SUPPLIED RECORDS Block Start

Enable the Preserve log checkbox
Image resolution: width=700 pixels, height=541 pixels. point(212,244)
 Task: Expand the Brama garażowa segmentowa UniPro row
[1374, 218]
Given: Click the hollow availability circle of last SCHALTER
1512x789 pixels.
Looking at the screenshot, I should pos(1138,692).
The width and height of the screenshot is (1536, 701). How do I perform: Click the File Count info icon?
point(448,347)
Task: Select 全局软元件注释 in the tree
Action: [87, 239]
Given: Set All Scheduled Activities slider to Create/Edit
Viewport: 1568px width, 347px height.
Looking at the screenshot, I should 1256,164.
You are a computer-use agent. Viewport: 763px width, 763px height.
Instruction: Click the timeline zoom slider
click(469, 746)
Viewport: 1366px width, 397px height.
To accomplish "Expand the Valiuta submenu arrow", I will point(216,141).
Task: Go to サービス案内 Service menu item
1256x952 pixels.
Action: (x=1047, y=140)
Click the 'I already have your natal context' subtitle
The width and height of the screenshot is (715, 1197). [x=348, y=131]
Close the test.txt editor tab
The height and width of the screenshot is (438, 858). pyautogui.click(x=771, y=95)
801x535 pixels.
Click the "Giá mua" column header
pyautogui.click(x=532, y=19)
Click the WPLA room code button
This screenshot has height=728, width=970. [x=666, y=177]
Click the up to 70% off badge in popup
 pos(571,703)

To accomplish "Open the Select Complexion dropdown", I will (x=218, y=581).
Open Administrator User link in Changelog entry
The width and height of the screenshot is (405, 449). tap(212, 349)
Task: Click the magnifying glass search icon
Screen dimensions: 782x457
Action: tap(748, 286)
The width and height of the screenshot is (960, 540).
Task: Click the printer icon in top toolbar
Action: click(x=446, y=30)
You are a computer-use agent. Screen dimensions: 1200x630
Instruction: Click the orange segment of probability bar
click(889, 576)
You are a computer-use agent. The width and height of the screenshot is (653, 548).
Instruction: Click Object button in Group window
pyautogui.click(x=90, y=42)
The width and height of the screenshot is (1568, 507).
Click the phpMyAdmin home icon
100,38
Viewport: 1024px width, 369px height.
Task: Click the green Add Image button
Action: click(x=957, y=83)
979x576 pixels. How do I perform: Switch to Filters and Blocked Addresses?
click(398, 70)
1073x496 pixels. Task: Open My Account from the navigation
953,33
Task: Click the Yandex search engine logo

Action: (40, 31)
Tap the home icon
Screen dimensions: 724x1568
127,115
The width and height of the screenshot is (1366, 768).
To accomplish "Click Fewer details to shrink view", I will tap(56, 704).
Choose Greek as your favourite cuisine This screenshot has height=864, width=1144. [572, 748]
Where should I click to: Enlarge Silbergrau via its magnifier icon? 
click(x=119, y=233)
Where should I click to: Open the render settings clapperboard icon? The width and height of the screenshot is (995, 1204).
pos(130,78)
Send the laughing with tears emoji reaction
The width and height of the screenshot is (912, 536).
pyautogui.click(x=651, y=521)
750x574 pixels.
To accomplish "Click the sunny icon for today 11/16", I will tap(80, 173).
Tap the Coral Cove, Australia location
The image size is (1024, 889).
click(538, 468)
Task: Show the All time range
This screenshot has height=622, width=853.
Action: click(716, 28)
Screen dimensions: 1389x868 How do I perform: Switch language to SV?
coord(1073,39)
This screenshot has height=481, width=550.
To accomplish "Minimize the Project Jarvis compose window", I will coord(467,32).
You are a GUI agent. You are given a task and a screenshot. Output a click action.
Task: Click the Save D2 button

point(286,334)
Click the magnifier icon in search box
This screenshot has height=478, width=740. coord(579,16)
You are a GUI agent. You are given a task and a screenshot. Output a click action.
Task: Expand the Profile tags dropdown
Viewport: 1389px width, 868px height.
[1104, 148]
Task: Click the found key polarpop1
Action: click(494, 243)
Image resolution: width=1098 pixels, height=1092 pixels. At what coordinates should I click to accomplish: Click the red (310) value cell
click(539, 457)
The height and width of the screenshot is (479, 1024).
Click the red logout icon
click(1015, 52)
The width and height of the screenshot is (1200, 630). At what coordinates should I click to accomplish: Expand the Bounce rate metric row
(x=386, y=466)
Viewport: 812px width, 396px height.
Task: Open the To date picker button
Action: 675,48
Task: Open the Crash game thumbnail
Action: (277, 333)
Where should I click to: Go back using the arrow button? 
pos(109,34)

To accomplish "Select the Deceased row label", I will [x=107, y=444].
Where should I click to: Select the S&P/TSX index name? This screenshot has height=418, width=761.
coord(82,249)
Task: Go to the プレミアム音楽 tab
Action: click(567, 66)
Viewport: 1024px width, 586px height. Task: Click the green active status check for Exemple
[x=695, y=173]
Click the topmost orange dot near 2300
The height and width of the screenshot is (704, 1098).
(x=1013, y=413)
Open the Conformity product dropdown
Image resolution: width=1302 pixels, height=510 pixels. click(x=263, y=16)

SUPPLIED RECORDS Block End

- WHAT IS NEEDED -
Set the entries down again precisely as they were given.

- TASK SOLUTION -
Enable the Preserve log checkbox
Image resolution: width=700 pixels, height=541 pixels. point(212,244)
 Task: Expand the Brama garażowa segmentowa UniPro row
[1374, 218]
Given: Click the hollow availability circle of last SCHALTER
1512x789 pixels.
Looking at the screenshot, I should pos(1138,692).
The width and height of the screenshot is (1536, 701). How do I perform: Click the File Count info icon?
point(448,347)
Task: Select 全局软元件注释 in the tree
Action: [87, 239]
Given: Set All Scheduled Activities slider to Create/Edit
Viewport: 1568px width, 347px height.
Looking at the screenshot, I should 1256,164.
You are a computer-use agent. Viewport: 763px width, 763px height.
Instruction: Click the timeline zoom slider
click(469, 746)
Viewport: 1366px width, 397px height.
To accomplish "Expand the Valiuta submenu arrow", I will point(216,141).
Task: Go to サービス案内 Service menu item
1256x952 pixels.
Action: (x=1047, y=140)
Click the 'I already have your natal context' subtitle
The width and height of the screenshot is (715, 1197). [x=348, y=131]
Close the test.txt editor tab
The height and width of the screenshot is (438, 858). pyautogui.click(x=771, y=95)
801x535 pixels.
Click the "Giá mua" column header
pyautogui.click(x=532, y=19)
Click the WPLA room code button
This screenshot has height=728, width=970. [x=666, y=177]
Click the up to 70% off badge in popup
 pos(571,703)

To accomplish "Open the Select Complexion dropdown", I will (x=218, y=581).
Open Administrator User link in Changelog entry
The width and height of the screenshot is (405, 449). tap(212, 349)
Task: Click the magnifying glass search icon
Screen dimensions: 782x457
Action: tap(748, 286)
The width and height of the screenshot is (960, 540).
Task: Click the printer icon in top toolbar
Action: click(x=446, y=30)
You are a computer-use agent. Screen dimensions: 1200x630
Instruction: Click the orange segment of probability bar
click(889, 576)
You are a computer-use agent. The width and height of the screenshot is (653, 548).
Instruction: Click Object button in Group window
pyautogui.click(x=90, y=42)
The width and height of the screenshot is (1568, 507).
Click the phpMyAdmin home icon
100,38
Viewport: 1024px width, 369px height.
Task: Click the green Add Image button
Action: click(x=957, y=83)
979x576 pixels. How do I perform: Switch to Filters and Blocked Addresses?
click(398, 70)
1073x496 pixels. Task: Open My Account from the navigation
953,33
Task: Click the Yandex search engine logo

Action: (40, 31)
Tap the home icon
Screen dimensions: 724x1568
127,115
The width and height of the screenshot is (1366, 768).
To accomplish "Click Fewer details to shrink view", I will tap(56, 704).
Choose Greek as your favourite cuisine This screenshot has height=864, width=1144. [572, 748]
Where should I click to: Enlarge Silbergrau via its magnifier icon? 
click(x=119, y=233)
Where should I click to: Open the render settings clapperboard icon? The width and height of the screenshot is (995, 1204).
pos(130,78)
Send the laughing with tears emoji reaction
The width and height of the screenshot is (912, 536).
pyautogui.click(x=651, y=521)
750x574 pixels.
To accomplish "Click the sunny icon for today 11/16", I will tap(80, 173).
Tap the Coral Cove, Australia location
The image size is (1024, 889).
click(538, 468)
Task: Show the All time range
This screenshot has height=622, width=853.
Action: click(716, 28)
Screen dimensions: 1389x868 How do I perform: Switch language to SV?
coord(1073,39)
This screenshot has height=481, width=550.
To accomplish "Minimize the Project Jarvis compose window", I will coord(467,32).
You are a GUI agent. You are given a task and a screenshot. Output a click action.
Task: Click the Save D2 button

point(286,334)
Click the magnifier icon in search box
This screenshot has height=478, width=740. coord(579,16)
You are a GUI agent. You are given a task and a screenshot. Output a click action.
Task: Expand the Profile tags dropdown
Viewport: 1389px width, 868px height.
[1104, 148]
Task: Click the found key polarpop1
Action: click(494, 243)
Image resolution: width=1098 pixels, height=1092 pixels. At what coordinates should I click to accomplish: Click the red (310) value cell
click(539, 457)
The height and width of the screenshot is (479, 1024).
Click the red logout icon
click(1015, 52)
The width and height of the screenshot is (1200, 630). At what coordinates should I click to accomplish: Expand the Bounce rate metric row
(x=386, y=466)
Viewport: 812px width, 396px height.
Task: Open the To date picker button
Action: 675,48
Task: Open the Crash game thumbnail
Action: (277, 333)
Where should I click to: Go back using the arrow button? 
pos(109,34)

To accomplish "Select the Deceased row label", I will [x=107, y=444].
Where should I click to: Select the S&P/TSX index name? This screenshot has height=418, width=761.
coord(82,249)
Task: Go to the プレミアム音楽 tab
Action: click(567, 66)
Viewport: 1024px width, 586px height. Task: Click the green active status check for Exemple
[x=695, y=173]
Click the topmost orange dot near 2300
The height and width of the screenshot is (704, 1098).
(x=1013, y=413)
Open the Conformity product dropdown
Image resolution: width=1302 pixels, height=510 pixels. click(x=263, y=16)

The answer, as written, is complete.